It's the actual choice made by the judges that people will debate. I suspect it's much tougher this year where a clear-cut favorite (or even two) have not yet emerged this late in the competition among a longer list of talented final 7 than in the past.

There are times it is easy to forget we have a number of sub 18 year olds and other very young competitors on this list - alot of talent in this group.


----------



## Steve

Alan Gordon said:


> There's usually hints in advance... but without the knowledge beforehand, it can be difficult to discern what's real, or what's a fake-out.


I'm pretty sure Ryan knows the exact results beforehand, so he and the director can script/orchestrate/rehearse the "building the bottom three" parts of the show.


----------



## Alan Gordon

Drew2k said:


> I was really surprised that Elise, Jessica, and Joshua were in the bottom three on the results show, and perhaps Jessica and Joshua being in the B3 was what Ryan alluded to in his tweet? I'm positive Jessica was never in the B3 before, but I'm not sure about Joshua.


I told my Uncle recently that Joshua had never been in the bottom three, which was technically correct, but I was partially wrong. During the Top 13 week's result show, they did a Bottom Six (guys and gals).

» **Data**
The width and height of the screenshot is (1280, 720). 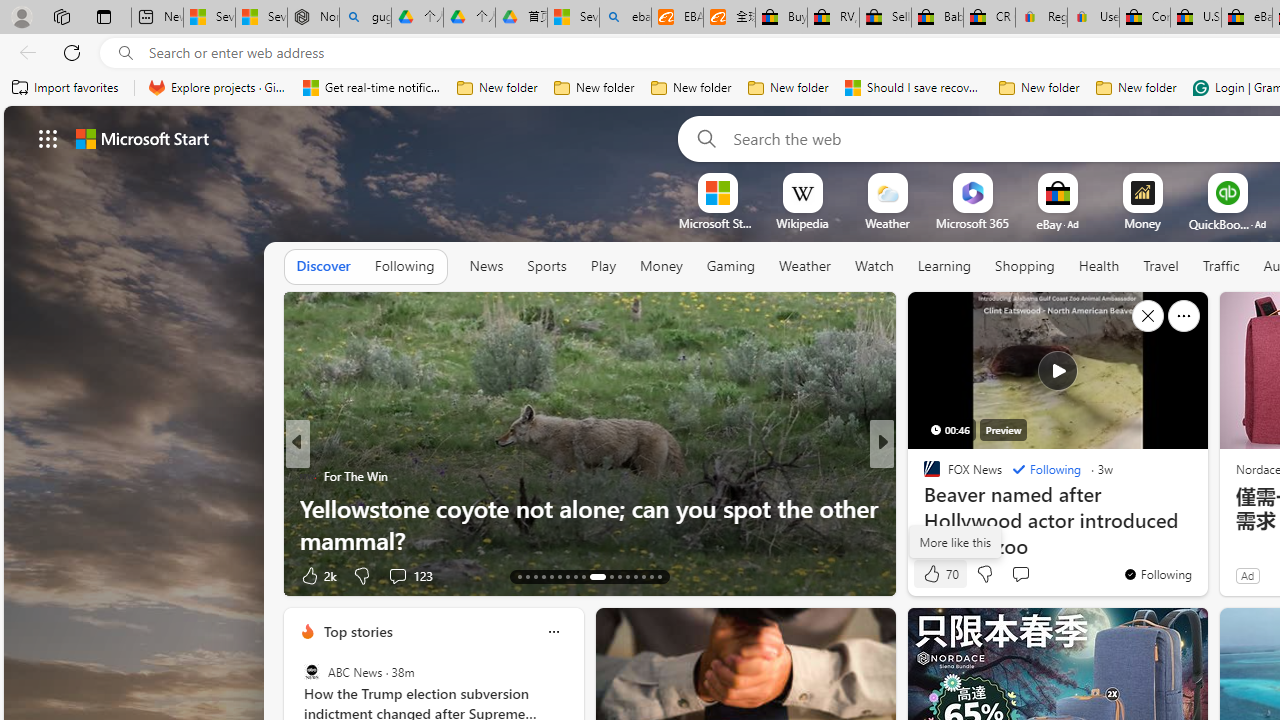 I want to click on View comments 24 Comment, so click(x=1020, y=576).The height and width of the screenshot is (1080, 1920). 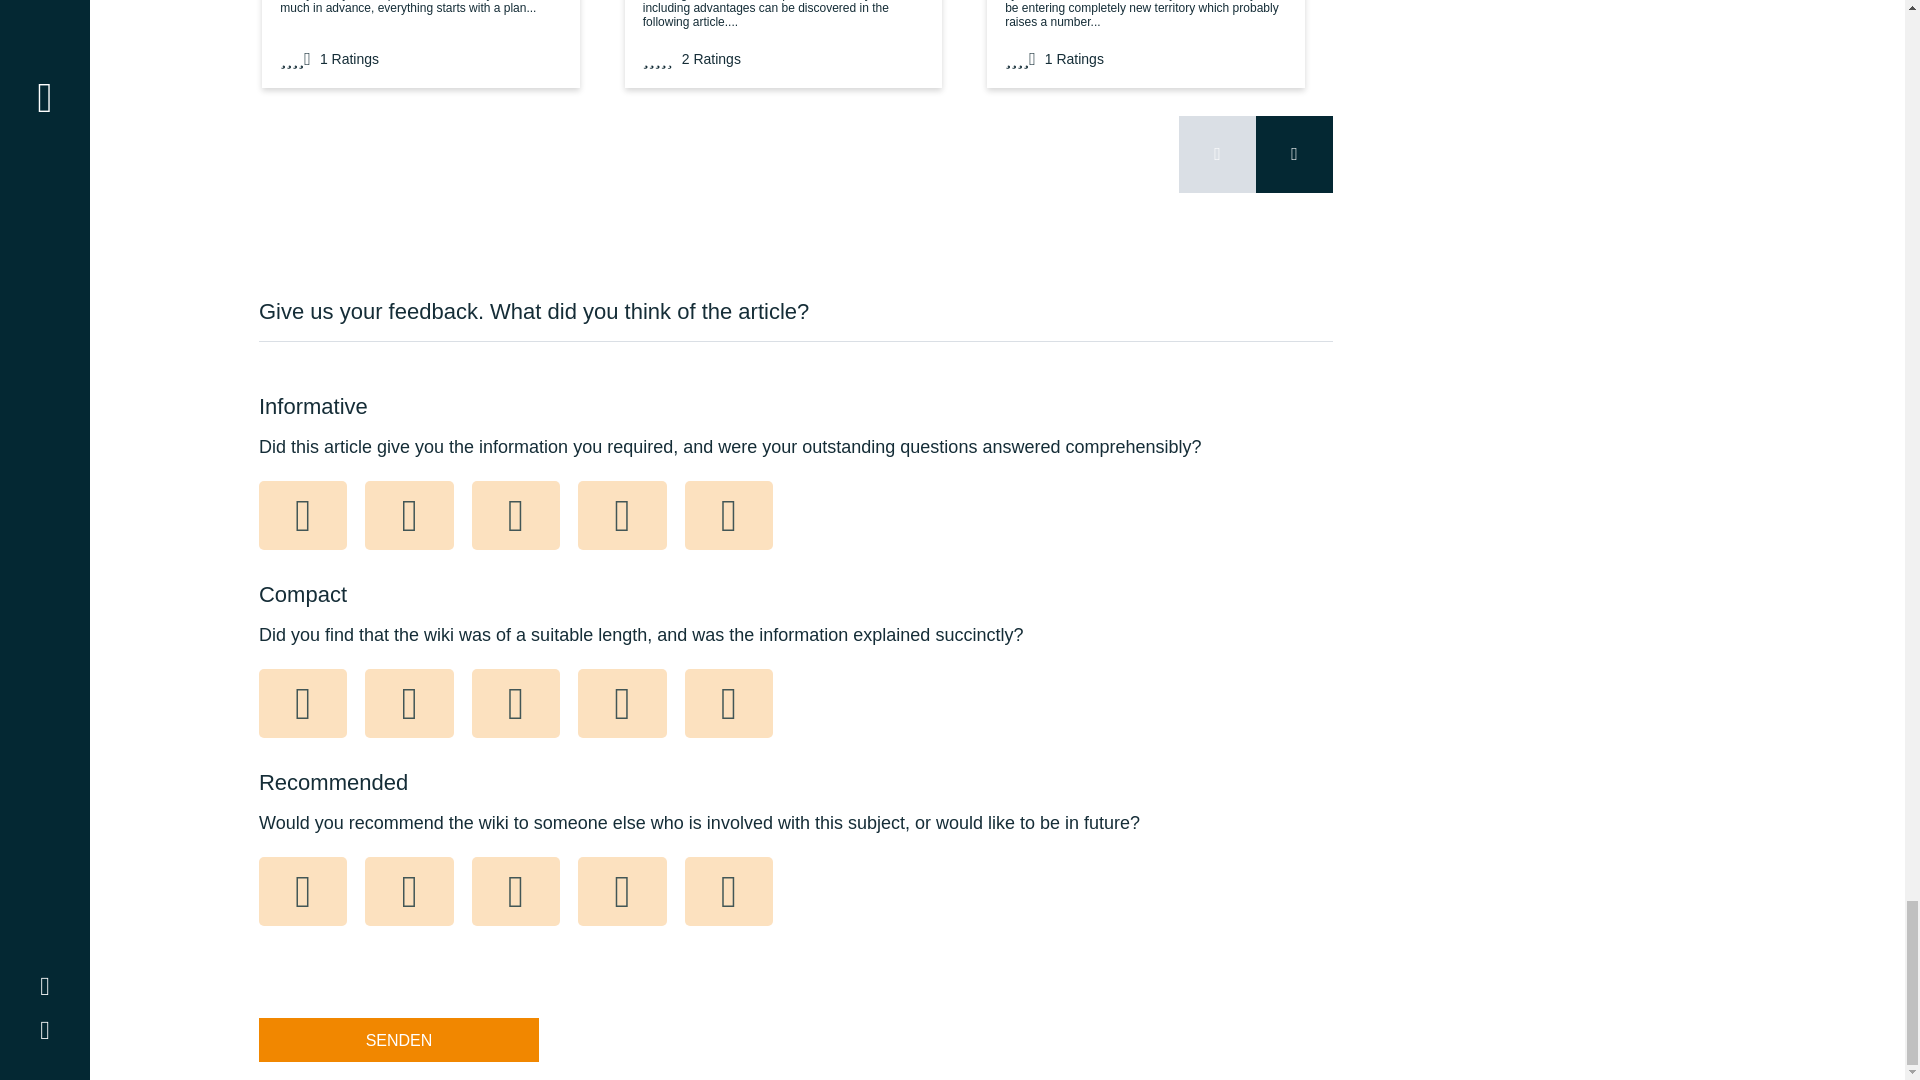 What do you see at coordinates (399, 1040) in the screenshot?
I see `Senden` at bounding box center [399, 1040].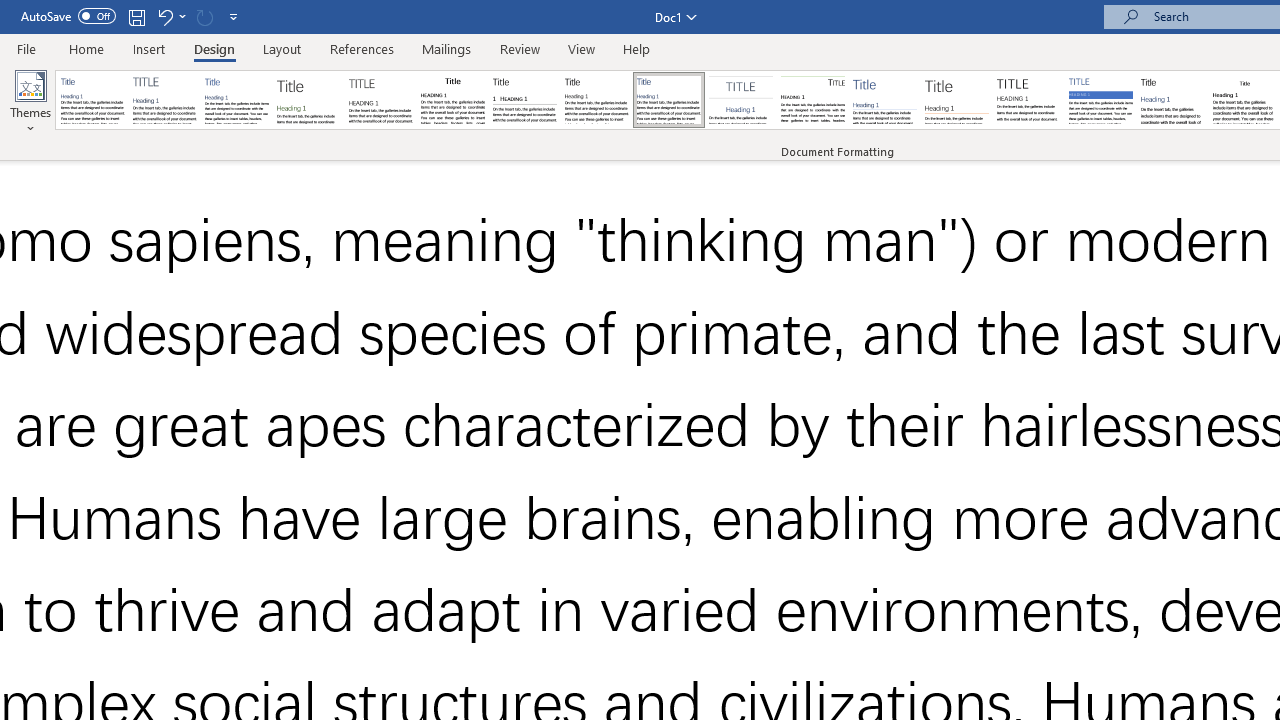  Describe the element at coordinates (637, 48) in the screenshot. I see `Help` at that location.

» **What to work on**
1. According to the forum thread on the competition's results show, which three contestants were in the bottom three?
2. Extend the forum thread on the competition's results show, picking up after its final sentence.

» **Exercise answers**
1. Elise, Jessica, and Joshua.

2.
*Top 13 Week:* Jeremy, Elise, Jermaine, Erika, Shannon, and Joshua
*Top 11 Week:* Shannon, Erika, and Elise
*Top 10 Week:* Erika, DeAndre, and Heejun
*Top 9 Week:* Heejun, Hollie, and Skylar
*Top 8 Week:* DeAndre, Elise, and Hollie
*Top 7 Week:* Jessica, Joshua, and Elise



Drew2k said:


> When the final result came and it was Jessica, I was even MORE surprised, but I guess this is probably due to complacency by the voters: Jessica is praised so much, everyone probably thinks she's safe, so no one votes for her because they think everyone else is voting for her.


I think a LOT of people were probably voting for Hollie...



Drew2k said:


> This means next week two performers go home, right? So it will be a critical performance night next week, dropping from seven to the top five in one night...


I did the math... one goes home next week.

~Alan


----------



## Alan Gordon

Steve said:


> I don't think it would have been used for Hollie. Steven made that pretty clear with his comments after her performance Wednesday night. I didn't agree with what he had to say, but if he really felt that way, no way he was going to save her, IMO. I also thought Phillip's and Skylar's chances at being saved may have been 50/50.
> 
> *EDITED TO ADD:* Now that I think about it, ironically, Steven may have saved Hollie for another week _because _of his comments Wednesday night. She got the sympathy vote.
> 
> I was also surprised Jimmy was so tough on Hollie's performance last night. I didn't expect him to pile on like that.





Doug Brott said:


> I got the sense that Jimmy was saying he thought he could "fix" her .. meaning singing is not the problem, it's the other performance stuff.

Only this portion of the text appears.